Mehmet Turgut'un Taşkente Doğru eserini, Erol Güngör'ün eserlerini, Mustafa Sepetçioğlu'nu, Gorki'nin Ana'sını, Standal'ın Gazap Üzümleri'ni, JakLandon'un Demir Ökçe'sini, Ecevit'in Ortanın Solu'nu, Cengiz Dağcı'nın Onlarda İnsandı, Fikret Eren'in Tarım Kentleri'ni,Hitler'in Kavgan adlı eserini , Marx'ın Kapital'ini Soljenits'in Kulak Takımdadaları'nı bana getirip okumamı öneren oydu.
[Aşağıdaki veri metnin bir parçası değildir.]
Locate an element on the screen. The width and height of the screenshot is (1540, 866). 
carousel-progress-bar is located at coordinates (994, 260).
Gazi Ortaokulu Kahramanmaraş'ın diğer okulları gibi sol tandanslı öğretmenlerin ağırlıklı olduğu okuldu.1969 da TÖS'ün aldığı kararla Kahramanmaraş gibi bir kentte okullarda dört gün eğitim ve öğretim yapılamadı. Bu ortamda Mehmet TÖS'lülerin baş muarızıydı. Gazi'de onların etkinliklerini boşa çıkarırdı. 1973 muhtırasıyla yaşanan olağan üstü dönemde terör suçundan aranan Faik Bulut'u Gazide çalışan sol tandanslı öğretmenler 15 gün lisenin pansiyonunda yedirip içirip yataklık yapmışlardı. Daha sonra bu zat Filistin'de Yahudiler tarafından yakalanıp hapse mahkum edildi.Bu örneği o günkü Maraş'taki ortamı ifade etmek için verdim.Bu ortamda sen Mehmet'i nasıl mücadeleden uzak tutarsın. Fikir olarak, eylem olarak her zaman ön planda olmuştur.
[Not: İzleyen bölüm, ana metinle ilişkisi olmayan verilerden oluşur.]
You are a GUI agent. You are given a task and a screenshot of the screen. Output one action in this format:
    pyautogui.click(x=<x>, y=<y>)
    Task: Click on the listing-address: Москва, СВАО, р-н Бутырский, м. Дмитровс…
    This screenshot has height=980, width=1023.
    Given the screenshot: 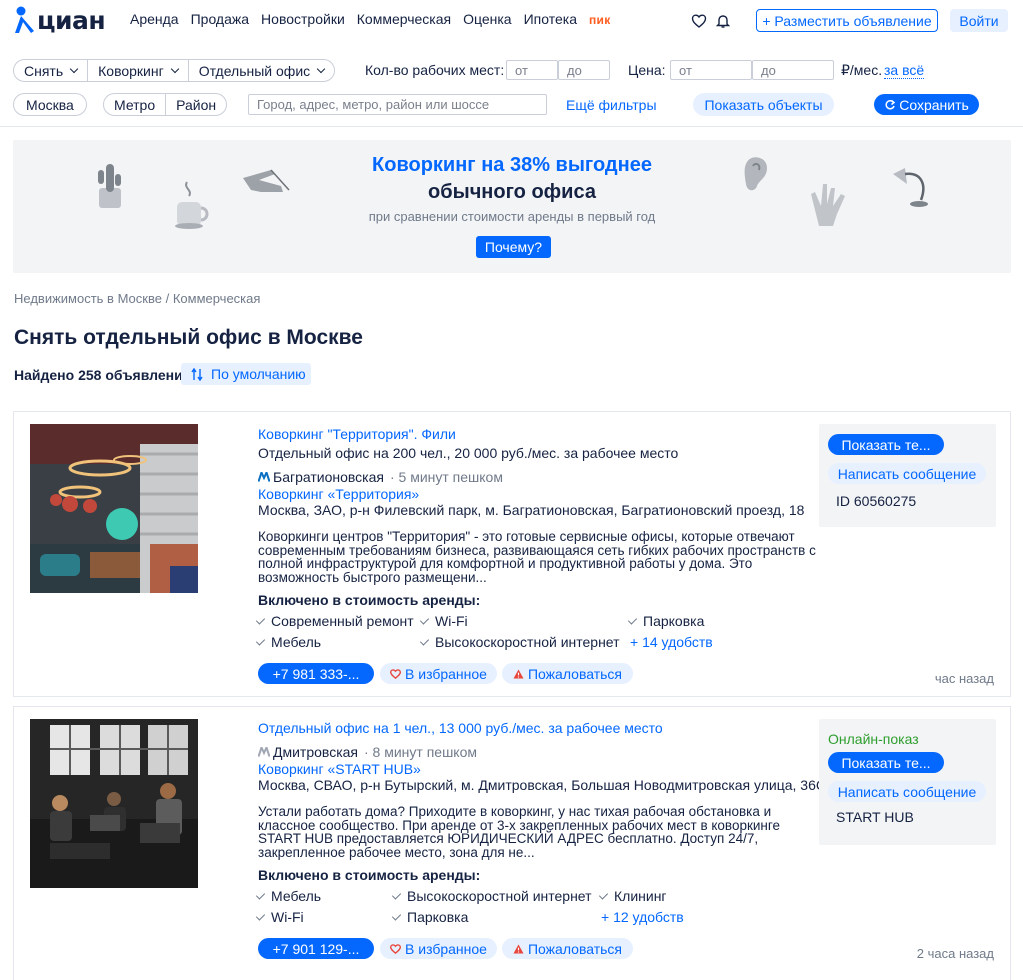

1975'te bir seminer vesilesiyle Ankara'dayız. Bana Hadi Başbuğ'u ziyarete gidelim.'' teklifinde bulundu. Ben başbakan yardımcısı olan Türkeş'i randevusuz ziyaret edemeyeceğimizi söyledim. Beni ikna etti. Başbakanlığın yolunu tuttuk. Görevlilere sekreter Yaşar Okuyan'la görüşeceğini söyledi. Yaşar Okuyan' la sarmaş dolaş oldu. Belli ki derin bir hukukları vardı. Türkeş'le görüşmek istediğimizi söyledi. Kabul edildik. Kapıdan girdiğimizde Türkeş Bilal'e adıyla :'Gel bakalım Mehmet'' dedi ve elini öptürdü, ben de öptüm. Yer gösterdi oturduk, ikram edilen çayı içtik. Onlar diyaloglarını sürdürürken ben köşemde sus pus oturdum.
1975 te Eğitim enstitüsündeki hizmetlerini kim inkar edebilir. Türk Milli Eğitimine kazandırılan milliyetçi öğretmenlerde hep onun hakkı vardır. Birileri çıkıp da Mehmet Bilal'in biyografisini yazsa ilginç bir kitap olur.
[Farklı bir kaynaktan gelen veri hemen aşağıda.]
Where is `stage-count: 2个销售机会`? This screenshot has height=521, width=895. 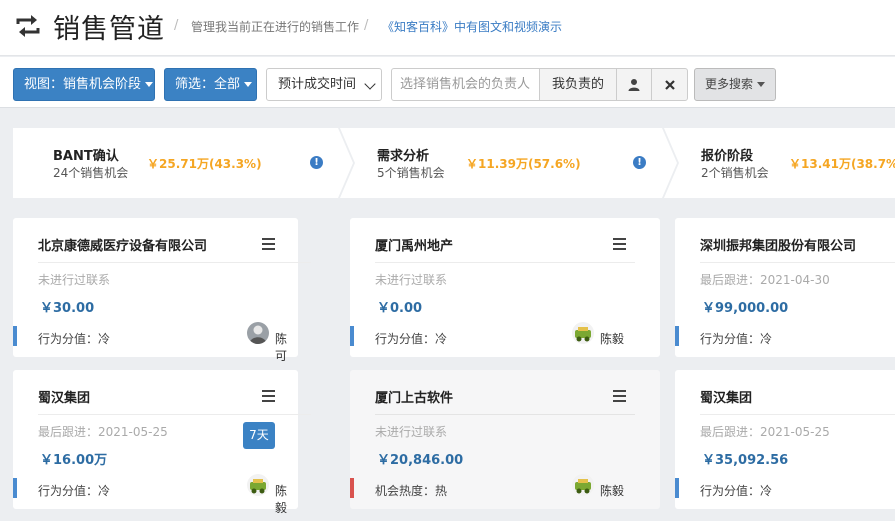 stage-count: 2个销售机会 is located at coordinates (735, 173).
Kara baht kasar vursan ağarmaz. 12 Eylül Askeri müdahalesi, deyim yerindeyse milliyetçilerin fikir ve düşünceleri meriyetteyken kendileri içerdeydiler. O zihniyet Mehmet'i görevden aldı. Soruşturma , kovuşturma sonunda aklandı. İşsiz güçsüz kalmıştı. Mazlumun yardımcısı Cenab-ı Allah, Selçuk Üniversitesi rektörü Halil Cin onun elinden tuttu. Nihayetinde Kahramanmaraş Sütçü İmam Üniversitesi'ne atanış Vefasız bir dostun ümit vaat eden iş önerisi sonucu erken emeklilik
O, hiçbir zaman hak ettiği yerde olmadı. Ortam ve toplumumuz onu değerlendirip ondan gereğince yararlanamadı. Sosyal hayatta yaptığı esprilerle ünlenen Mehmet Bilal yaptığı mekanizmayla kendini teselli etmeye çalıştı. Maalesef toplumumuz onu özümleyemedi. O da ne yapsın yerli şakalarla, fıkralarla toplumun karşısına çıktı. Ama, gerçeği hiçbir şey değiştiremez. Türk Milliyetçileri bir ağabeylerini kaybetti. Süssüz ve riyasız olan Mehmet Bilal uğrunda mücadele verdiğin vatan toprağında rahat uyu Sen görevini yapıp gittin.